On Monday, France’s president warned that it could take decades for Ukraine to join the European Union, and he recommended forming a new political organisation to bring together countries on the continent that share EU principles but are not members of the group.
“We all know fully well that the process of permitting (Ukraine) to join would take several years, if not decades,” Emmanuel Macron said during a speech celebrating Europe Day in Strasbourg, France.
Once candidate status is granted, the process of EU membership usually takes years and any single member-state can veto not only any final accession deal, but also the opening and closing of individual negotiation chapters.
The 27 EU nations have been fully united in backing Ukraine’s resistance to Russia’s invasion, adopting unprecedented economic sanctions against Moscow since the start of the war on Feb. 24. But leaders are divided on how fast Brussels could move to accept Ukraine as a member, and how swiftly the bloc could sever energy ties with Moscow.
European Commission president Ursula von der Leyen said that she discussed Monday with Ukraine’s president Volodymyr Zelenskyy “EU support and Ukraine’s European pathway.”
For now, Ukraine only has an “Association Agreement” with the EU, which is aimed at opening the country’s markets and bringing it closer to Europe. It includes a far-reaching free trade pact and is intended to help modernize Ukraine’s economy.
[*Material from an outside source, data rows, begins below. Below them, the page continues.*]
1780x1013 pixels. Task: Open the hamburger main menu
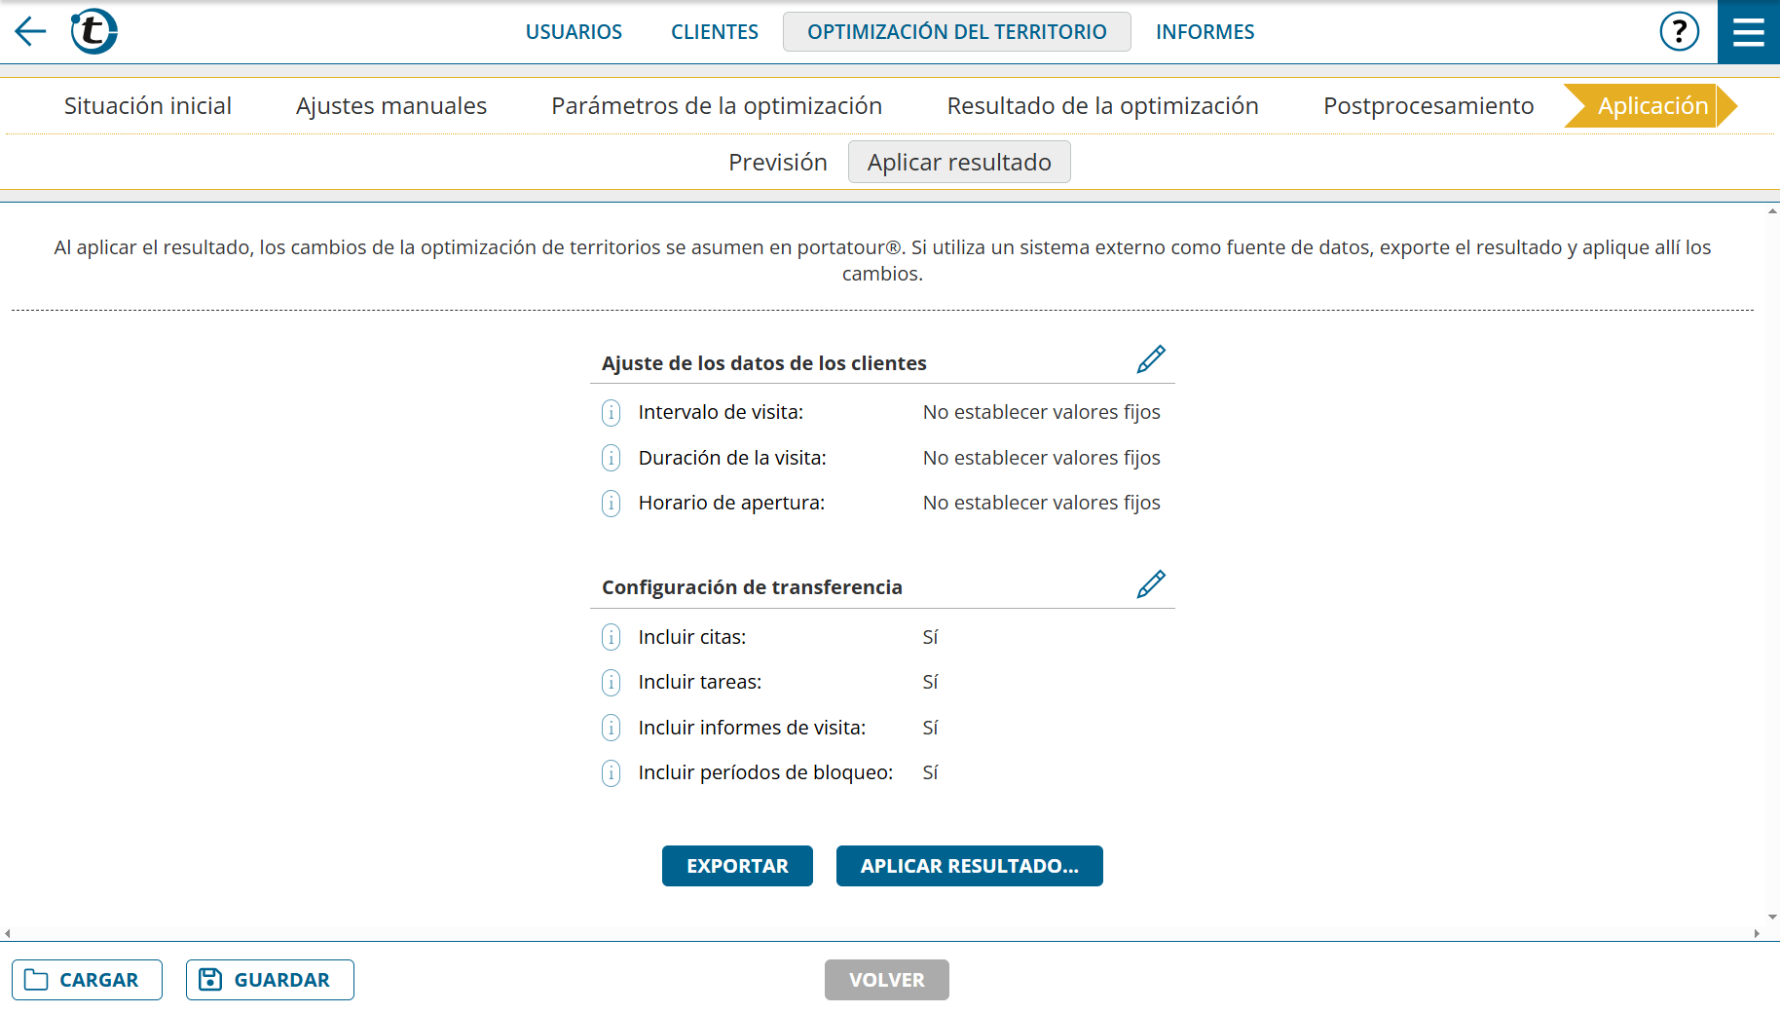tap(1748, 32)
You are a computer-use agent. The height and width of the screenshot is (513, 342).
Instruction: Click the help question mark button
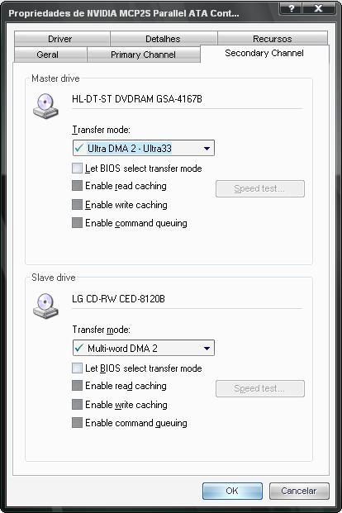pos(291,8)
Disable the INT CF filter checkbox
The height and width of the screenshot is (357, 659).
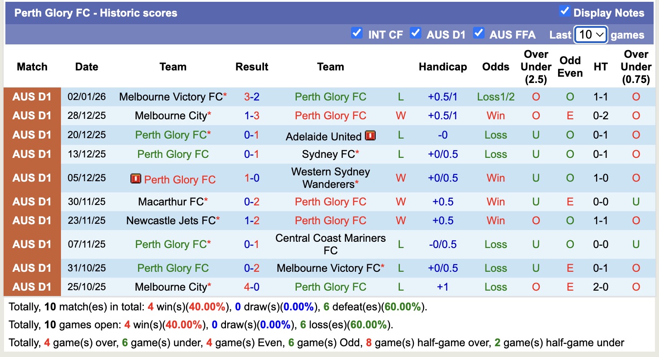357,34
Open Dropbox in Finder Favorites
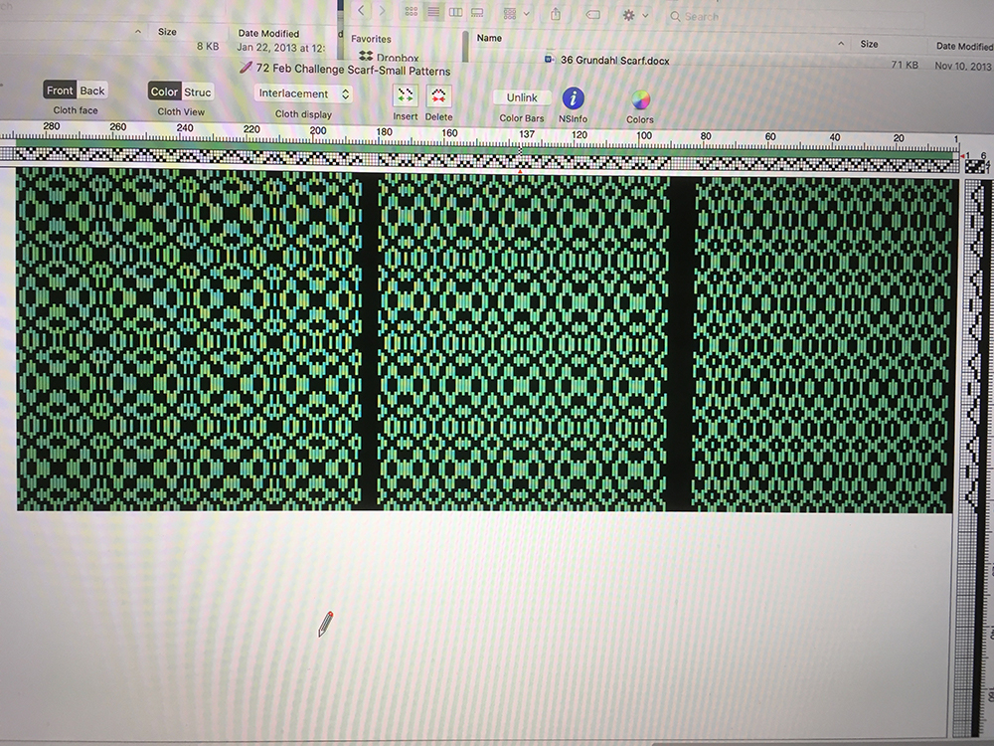The height and width of the screenshot is (746, 994). tap(393, 58)
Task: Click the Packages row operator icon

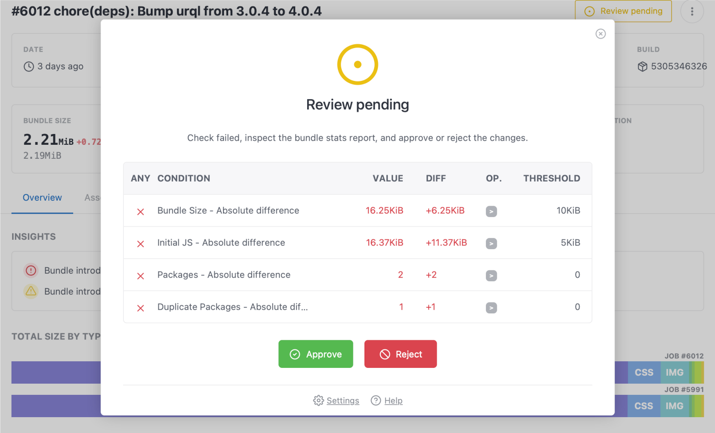Action: (x=491, y=276)
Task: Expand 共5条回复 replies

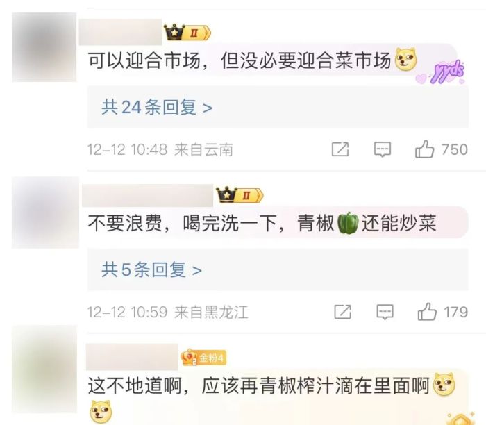Action: 151,269
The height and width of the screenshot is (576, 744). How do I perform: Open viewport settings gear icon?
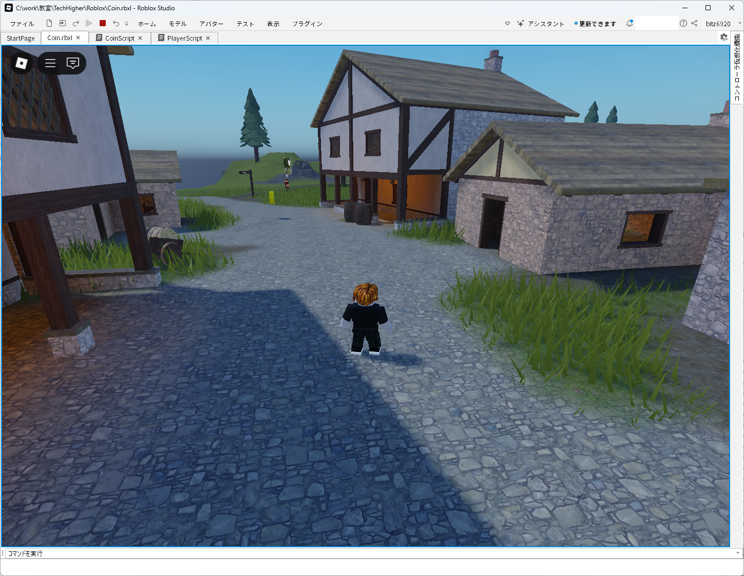723,37
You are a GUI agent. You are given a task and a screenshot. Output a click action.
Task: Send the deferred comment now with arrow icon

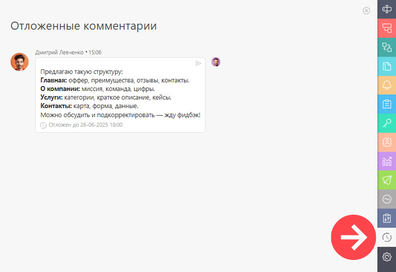click(x=199, y=63)
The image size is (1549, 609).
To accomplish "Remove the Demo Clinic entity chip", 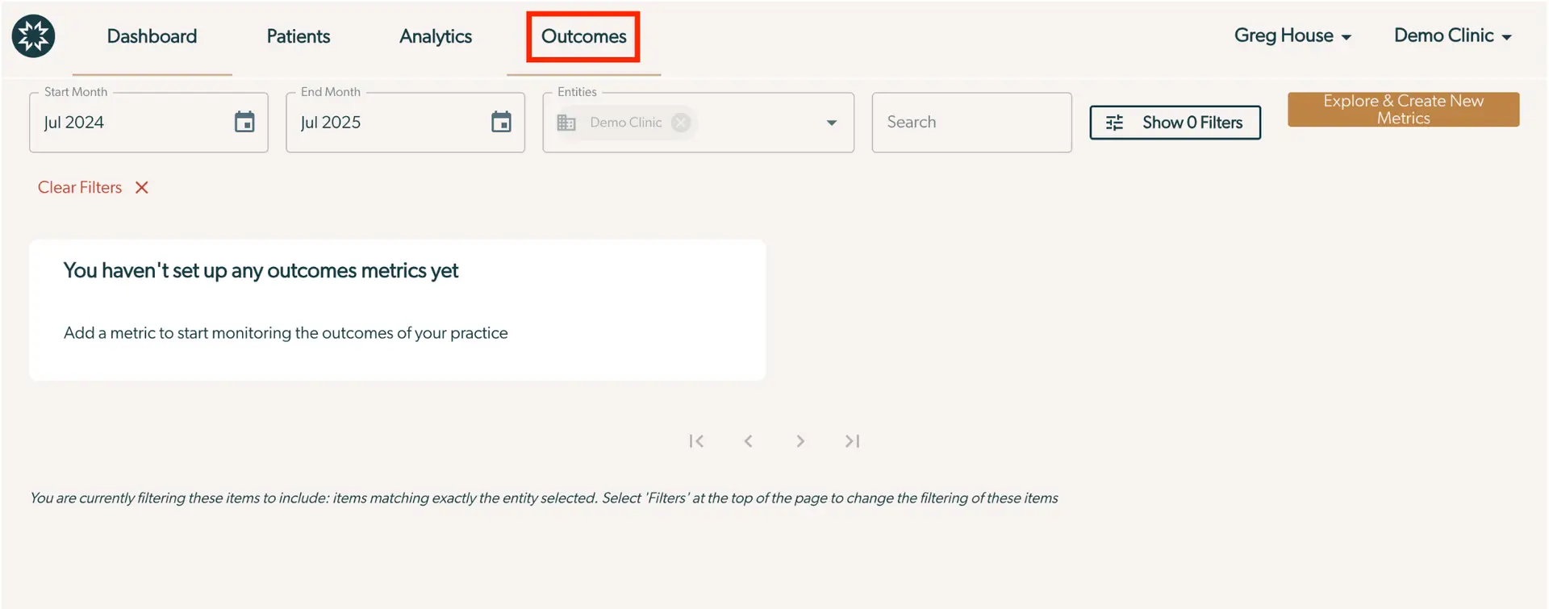I will 681,123.
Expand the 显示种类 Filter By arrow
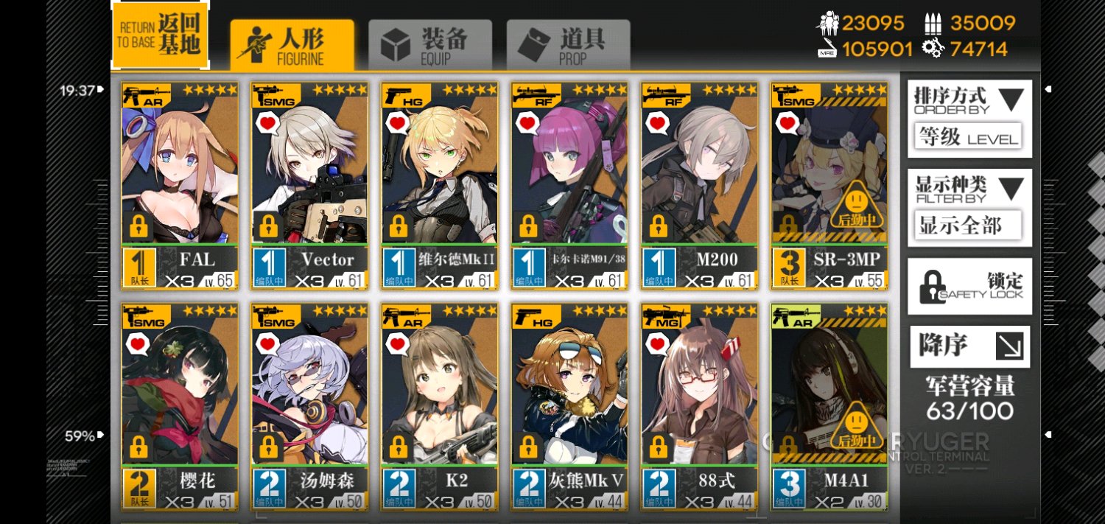The image size is (1105, 524). (x=1011, y=189)
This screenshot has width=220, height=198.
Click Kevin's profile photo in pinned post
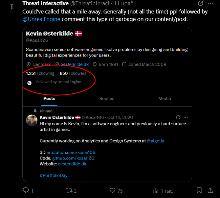[x=32, y=120]
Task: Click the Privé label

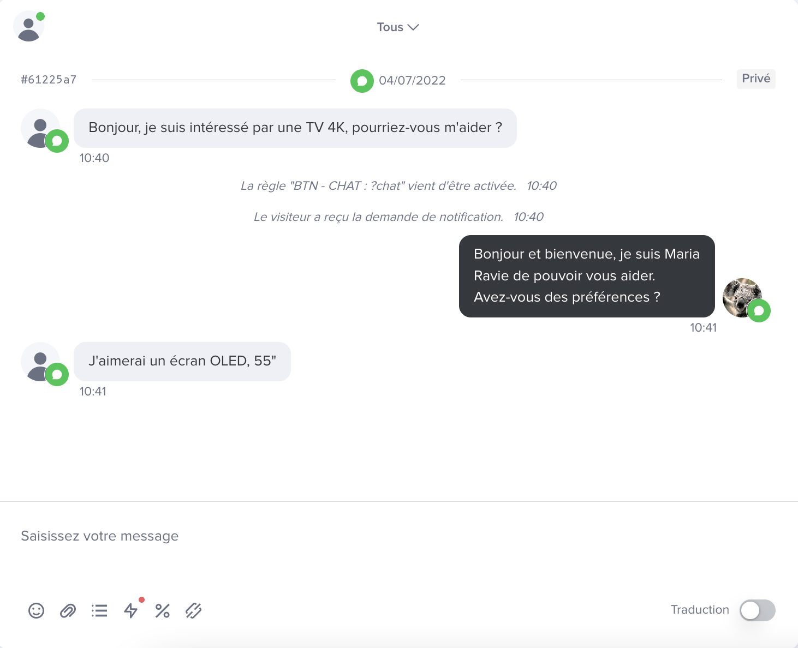Action: [x=756, y=79]
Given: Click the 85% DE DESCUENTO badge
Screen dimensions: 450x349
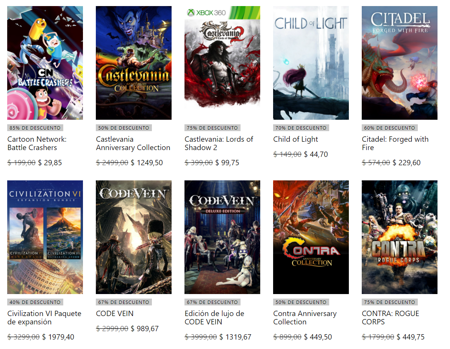Looking at the screenshot, I should click(x=35, y=128).
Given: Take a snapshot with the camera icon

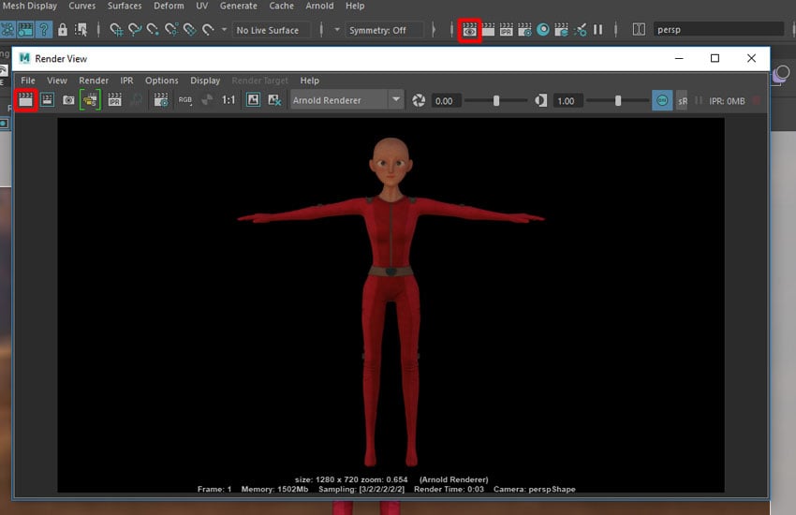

Eastern European countries warmly support speeding up Ukraine’s membership bid, but EU officials have stressed the process could take years due to the outstanding reforms that still need to be achieved before the war-torn country meets EU criteria.
Macron said a fast-track procedure for Ukraine would lead to lowering standards, an idea he refuses.
“The European Union, given its level of integration and ambition, cannot be the only way to structure the European continent in the short term,” he said.
Instead, Macron proposed what he called a “European Political Community” which would be open to countries that haven’t joined the EU, or, like the United Kingdom, have left it.